REPUBLIKA.CO.ID, JAKARTA -- Kepala Badan Meteorologi Klimatologi dan Geofisika (BMKG) Andi Eka Sakya mengatakan hujan es kemungkinan besar masih bisa terjadi lagi. Khususnya selama musim transisi atau pancaroba pada Maret, April dan Mei 2017
"Kalau kita lihat dari kejadian-kejadian ini pada umumnya terjadi pada saat pancaroba dan biasanya terjadi pada Maret, April, Mei," katanya di Jakarta, Rabu (29/3).
Sebelumnya, sejumlah wilayah di Jakarta mengalami hujan lebat dan es pada Selasa (28/3) disertai petir dan angin kencang dengan durasi singkat. Terkait hal tersebut, ia mengimbau masyarakat untuk mewaspadai peristiwa serupa karena hujan es yang turun dalam ukuran cukup besar dan dapat merusak.
Menurut dia, BMKG sudah mengeluarkan peringatan akan tanda-tanda alam tersebut dengan indikasi udara pada sehari sebelumnya terasa panas dan gerah.
Udara terasa panas dan gerah tersebut diakibatkan adanya radiasi matahari yang cukup kuat disertai dengan kelembaban yang cukup tinggi.
Indikasi lainnya adalah mulai pukul 10.00 pagi terlihat tumbuh awan cumulus yaitu awan putih yang berlapis-lapis, di antara awan tersebut ada satu jenis awan yang mempunyai batas tepinya sangat jelas berwarna abu-abu menjulang tinggi seperti bunga kol.

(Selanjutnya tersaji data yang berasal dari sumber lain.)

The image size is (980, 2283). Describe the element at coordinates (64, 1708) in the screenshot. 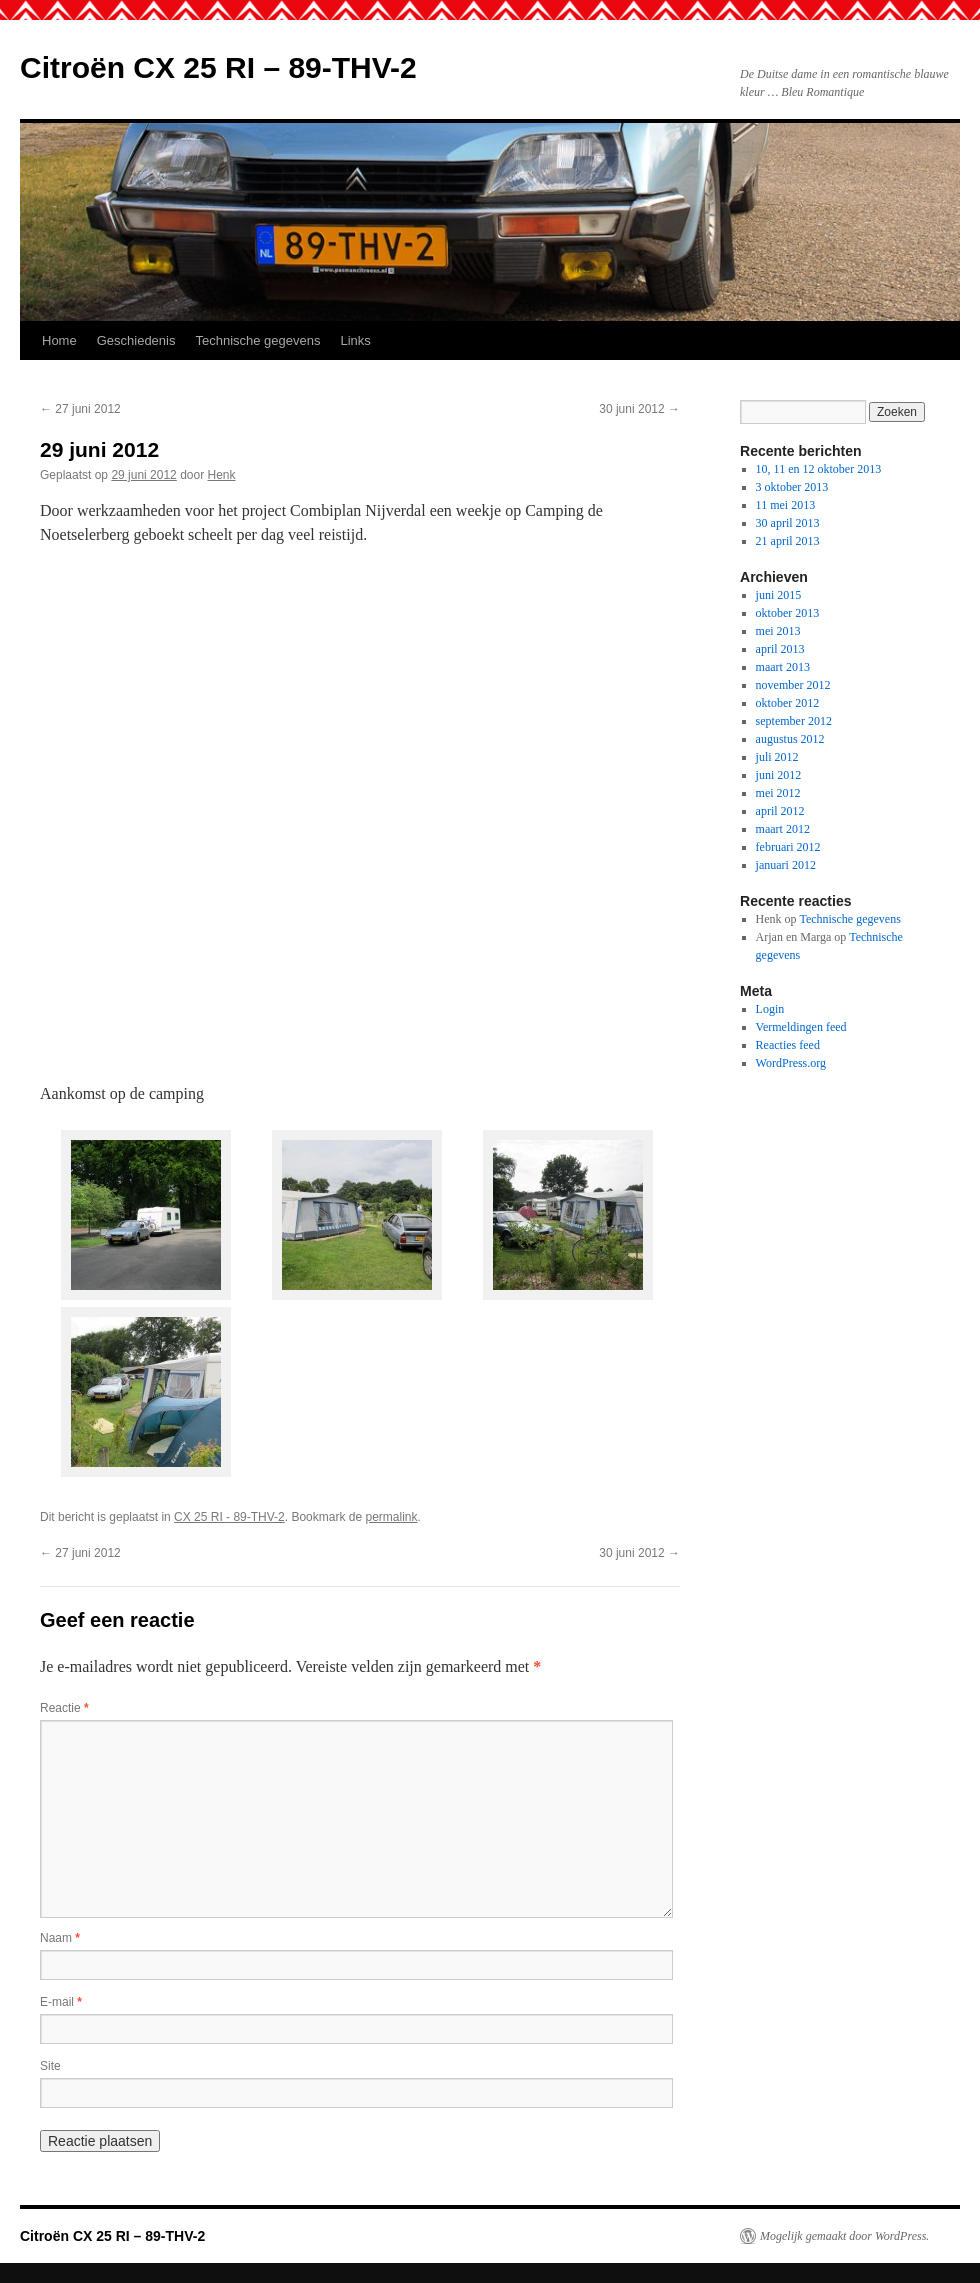

I see `Reactie` at that location.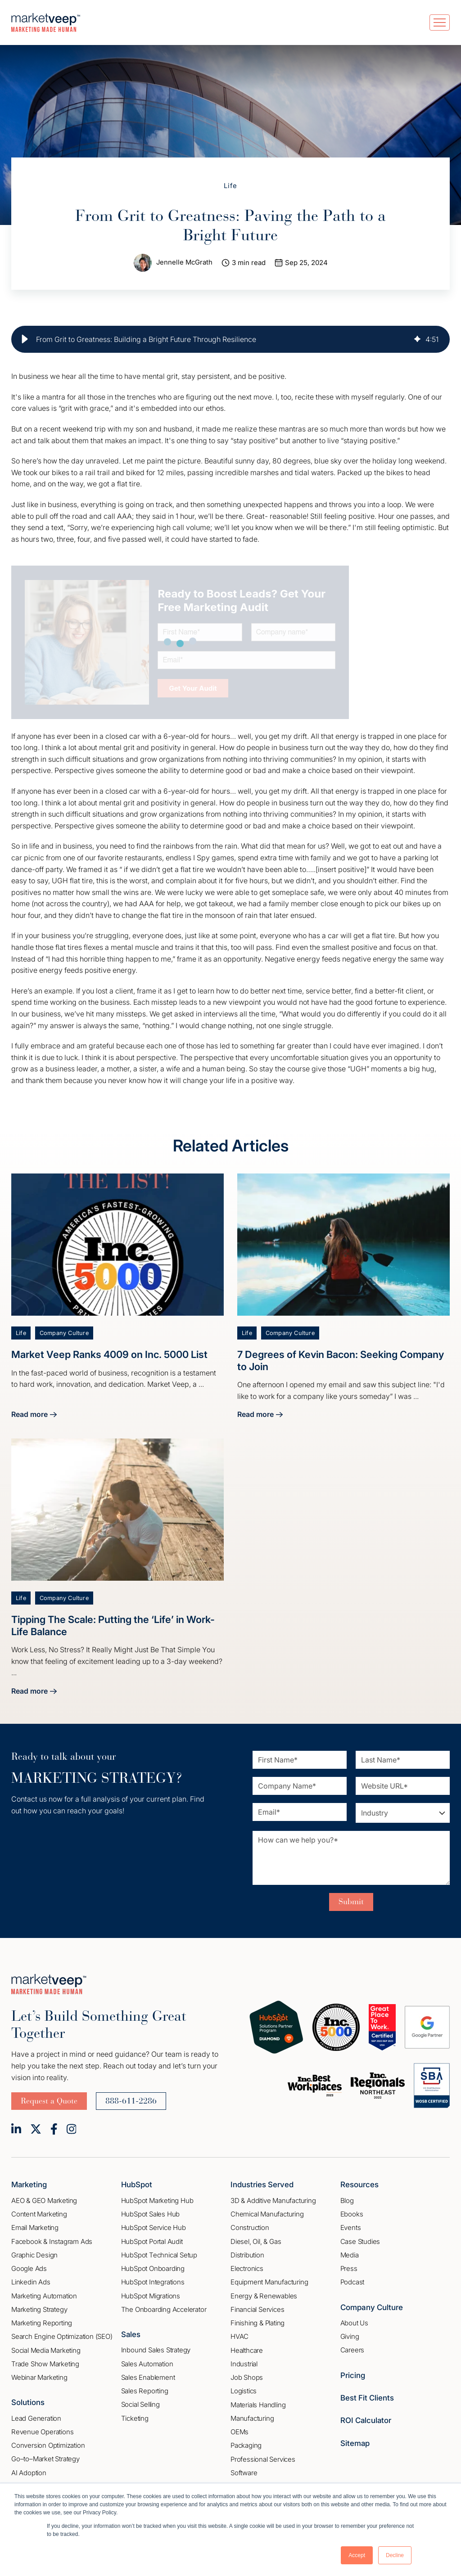 The width and height of the screenshot is (461, 2576). Describe the element at coordinates (395, 2555) in the screenshot. I see `Decline [button]` at that location.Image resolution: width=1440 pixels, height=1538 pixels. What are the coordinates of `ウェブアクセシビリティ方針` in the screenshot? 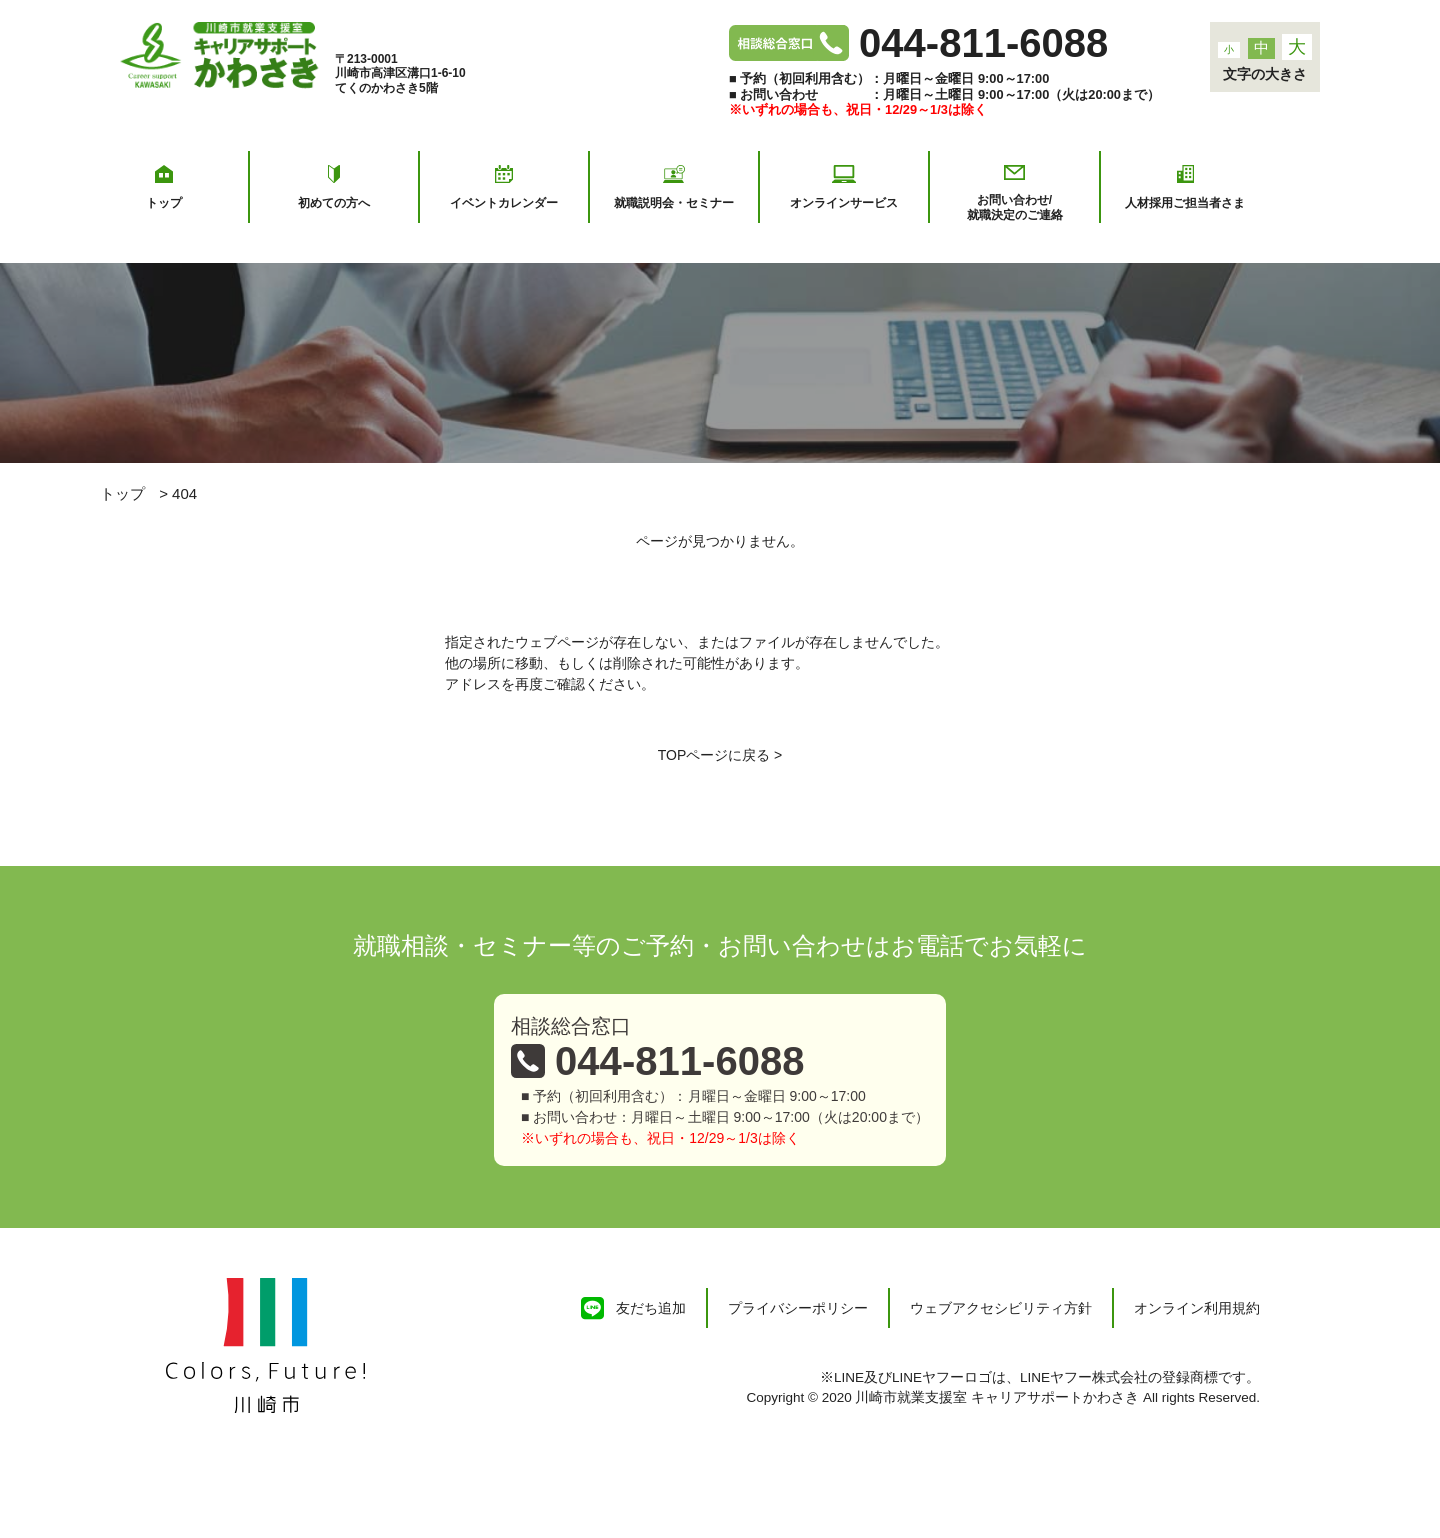 It's located at (1001, 1308).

Tahap berikutnya awan tersebut akan cepat berubah warna menjadi abu-abu atau hitam yang dikenal dengan awan cumulonimbus (Cb). Biasanya hujan yang pertama kali turun adalah hujan deras yang tiba-tiba, apabila hujan gerimis maka kejadian angin kencang tidak terjadi.
Jika dalam satu hingga tiga hari berturut-turut tidak ada hujan pada musim pancaroba, maka ada indikasi potensi hujan lebat yang pertama kali turun diikuti angin kencang baik masuk dalam kategori puting beliung maupun tidak.
Di samping itu, pada kejadian hujan es tersebut bersamaan dengan siklon tropis Debby yang terjadi di timur laut Australia yang menyebabkan terjadi konvergensi mulai dari Sumatera Selatan memanjang sampai ke NTT. "Ini yang membuat pumpunan awan menjadi sangat labil kemudian menyebabkan hujan es," kata Andi.